Answer: We followed the advice of the review and substitute the emotional words with more appropriate for scientific texts (lines 78 and 412).

4) Throughout the paper authors use the word "histogram", while in most cases they refer to bar graphs, which is not the same. The word histogram should refer to bar graphs that show a distribution of a certain variable. Most figures in this paper show comparison between two or more discrete categories.

Answer: We substituted our incorrectly used term "histogram" with correct ones alternating the words: bar graphs, panels, or bar charts (lines 226, 228, 231,255,256,257). Sometimes we omitted the incorrect word without substitution because the text was sufficiently clear without extra specifications (lines 283, 286).

5) Finally, the meaning of the word "successful" on line 29 is unclear. Did you mean "successive"?

Answer: Were removed the word that was used by mistake (line 29).

Author Response File: Author Response.docx

Reviewer 2 Report

Matveeva and Ershov determined the effectiveness of the Sputnik V and EpiVacCorona vaccines against the SARS-CoV-2 Delta variant through a retrospective cohort study in Moscow in the summer of 2021.

Although this study is a retrospective cohort data analysis, it is important because it provided us an important piece of information on the effectiveness of the vaccine against an emerging viral variant of concern. In addition, providing detailed information on EpiVacCorona in the introduction is commendable.

The manuscript would be improved if the authors addressed the following points;

 

1)    The reviewer understands data on the demographics, except for the age of COVID-19 patients or the timing of vaccination, are not available. However, it should be clarified if data on evidence of previous infection or serologic (or virologic) evidence of SARS-CoV-2 infection prior to vaccination were available for the vaccinated population. Please clarify if such data was available. If not, please add this limitation in the discussion section.
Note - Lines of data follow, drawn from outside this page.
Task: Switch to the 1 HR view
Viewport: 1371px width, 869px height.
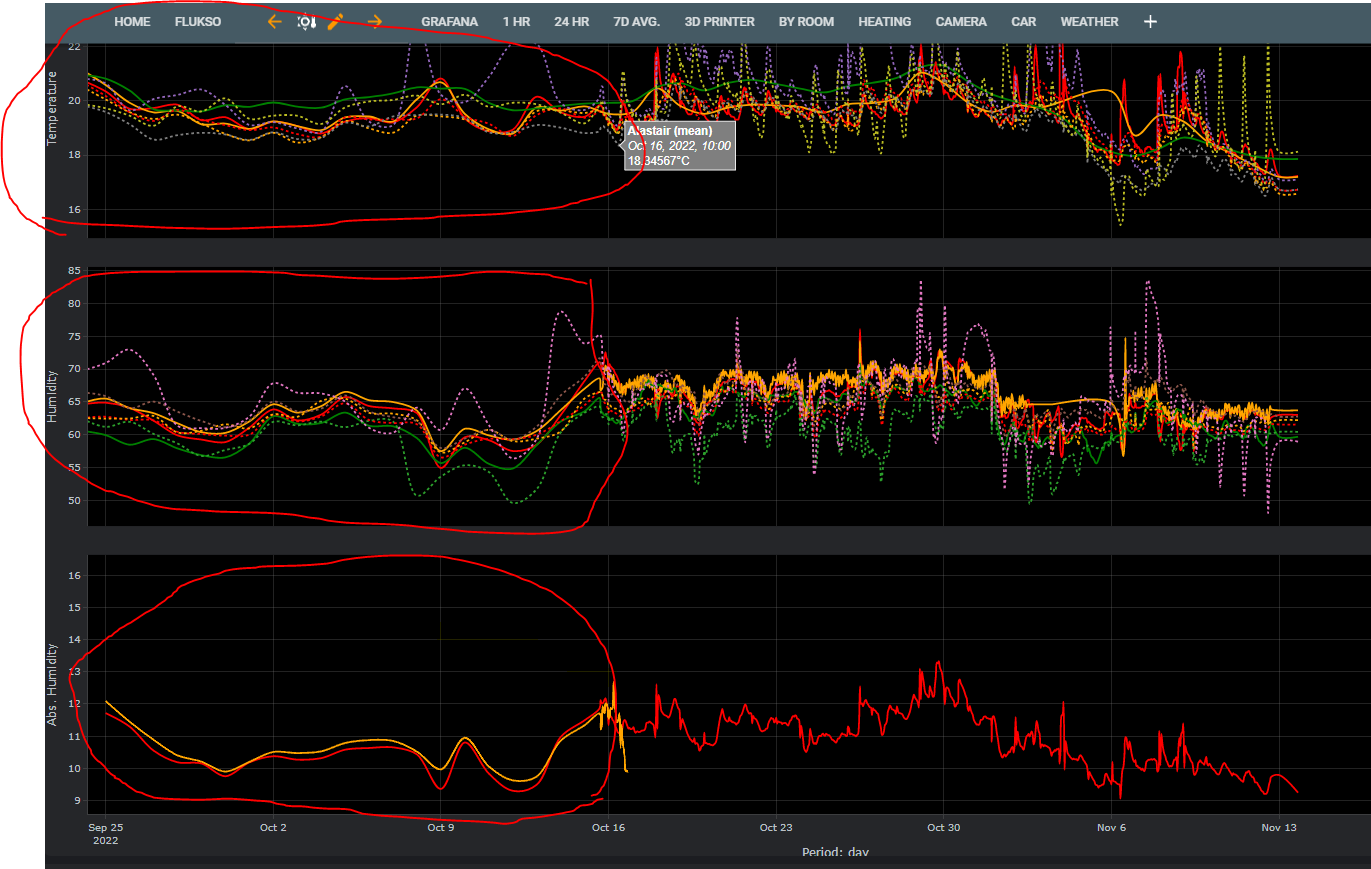Action: coord(516,21)
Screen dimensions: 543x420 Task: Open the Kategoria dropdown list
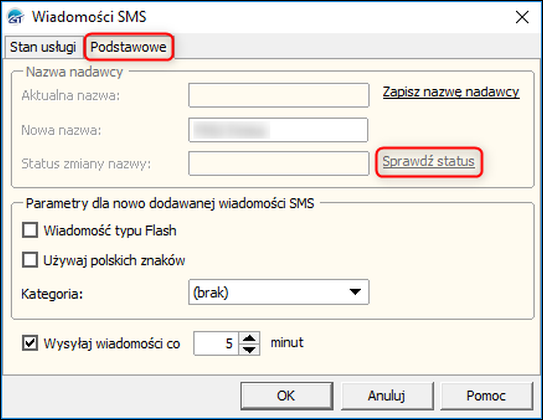pyautogui.click(x=279, y=292)
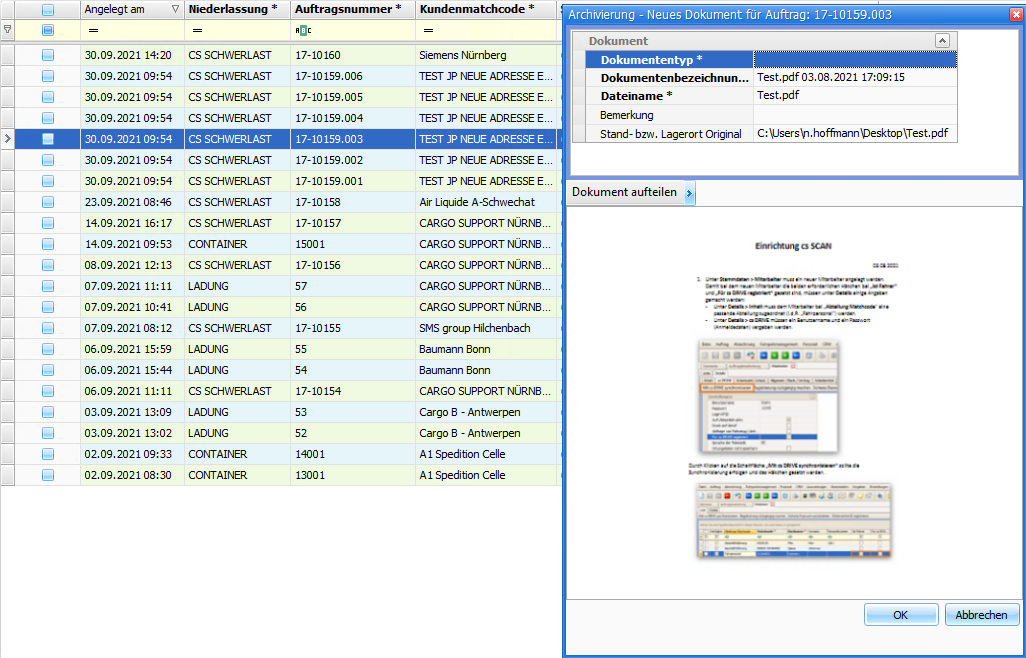Collapse the Dokument property group
1026x658 pixels.
941,41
2)    Is there any mix and match vaccination in the study population? Or did all the vaccinated population receive one kind of vaccine only? If not, were cases with mix and match vaccination excluded from the study?

Author Response

We are grateful to both reviewers for a thorough reading of the manuscript and very constructive comments and suggestions. We revised our manuscript as suggested, and all changes are marked. 

Reviewer 2.

The manuscript would be improved if the authors addressed the following points:

  • The reviewer understands data on the demographics, except for the age of COVID-19 patients or the timing of vaccination, are not available. However, it should be clarified if data on evidence of previous infectionor serologic (or virologic) evidence of SARS-CoV-2 infection prior to vaccination were available for the vaccinated population. Please clarify if such data was available. If not, please add this limitation in the discussion section.
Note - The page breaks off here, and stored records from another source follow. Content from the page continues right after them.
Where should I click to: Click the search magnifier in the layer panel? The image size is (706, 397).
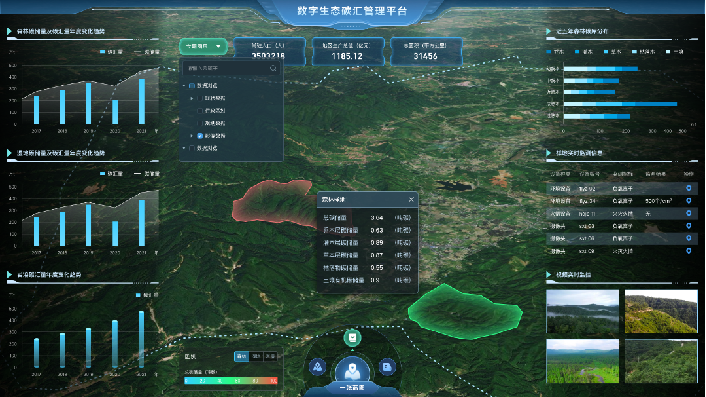click(273, 68)
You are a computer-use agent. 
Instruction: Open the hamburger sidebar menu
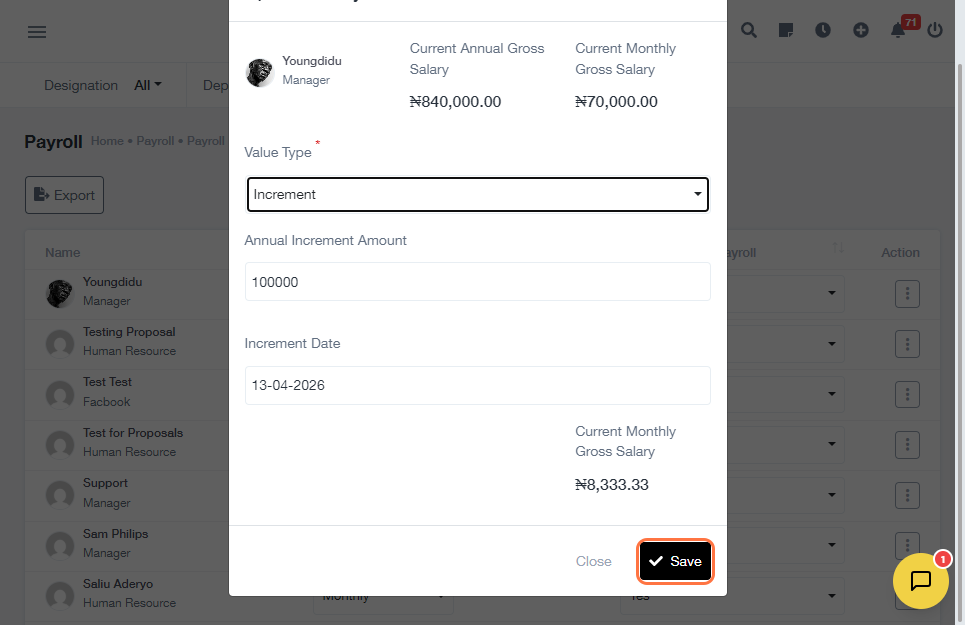pyautogui.click(x=37, y=32)
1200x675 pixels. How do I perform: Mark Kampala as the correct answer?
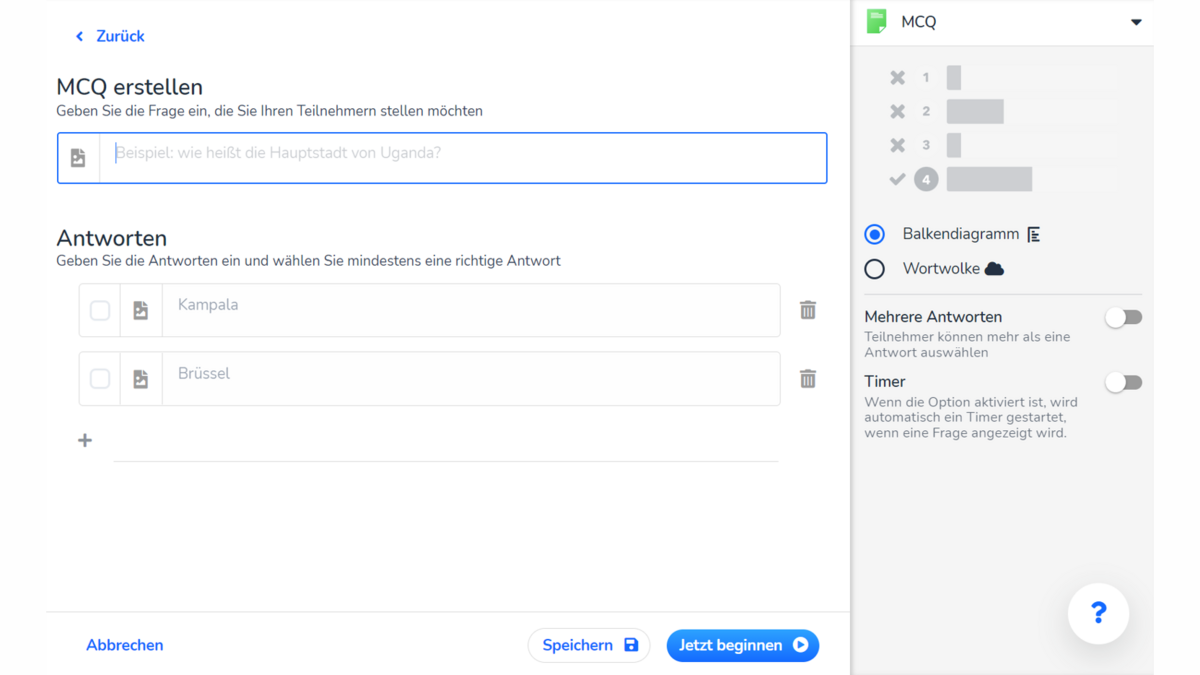click(100, 311)
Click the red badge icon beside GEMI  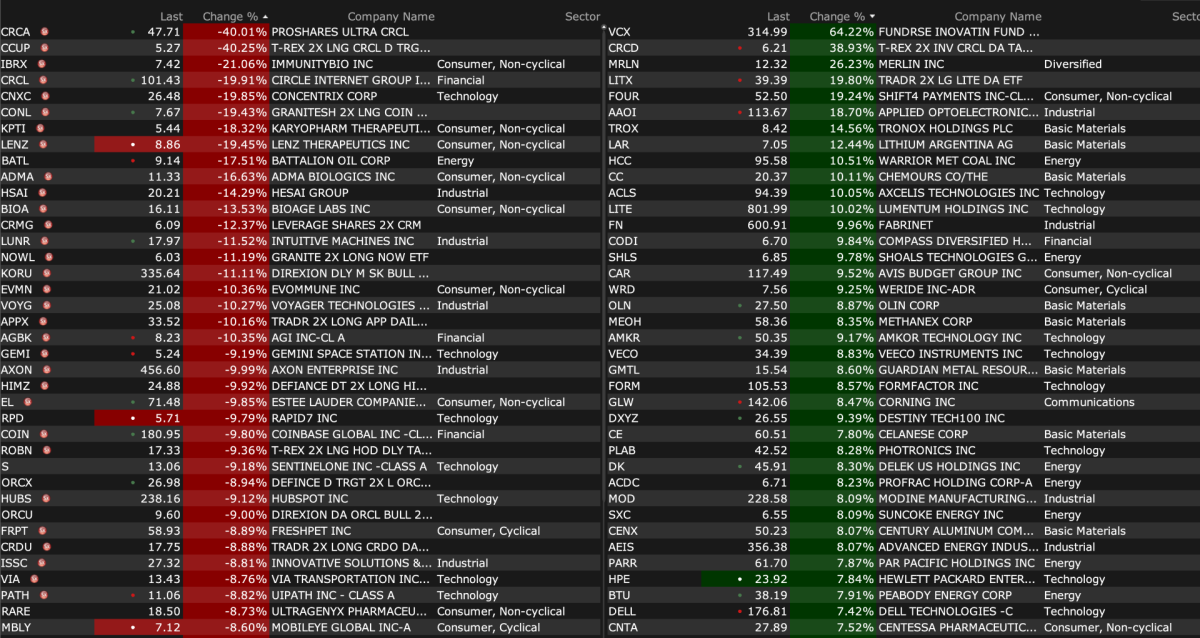(x=43, y=354)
Answer: We have added text that meets the reviewer's concerns (lines 296-303). This text is below: “Commercial test systems that have been used to determine the presence of antibodies in Moscow population have not been able to distinguish antibodies acquired through natural infection from those acquired through vaccination against SARS-CoV-2. Therefore, evidence of prior infection was not available for the studied population. However, estimates of the proportion of the Moscow population with antibodies capable of recognizing viral proteins were available (at the end of June). Nevertheless, it was unclear whether these antibodies recognized viral N-protein, which arise because of natural infection, or S-protein, which can arise also as a result of vaccination.

2 ) Is there any mix and match vaccination in the study population? Or did all the vaccinated population receive one kind of vaccine only? If not, were cases with mix and match vaccination excluded from the study?

Answer: The following is additional phrase that was added at the suggestion of the reviewer (lines 152-153): “Russian vaccination protocols do not recommend mixing vaccines. Therefore, the entire vaccinated population received only one type of vaccine.”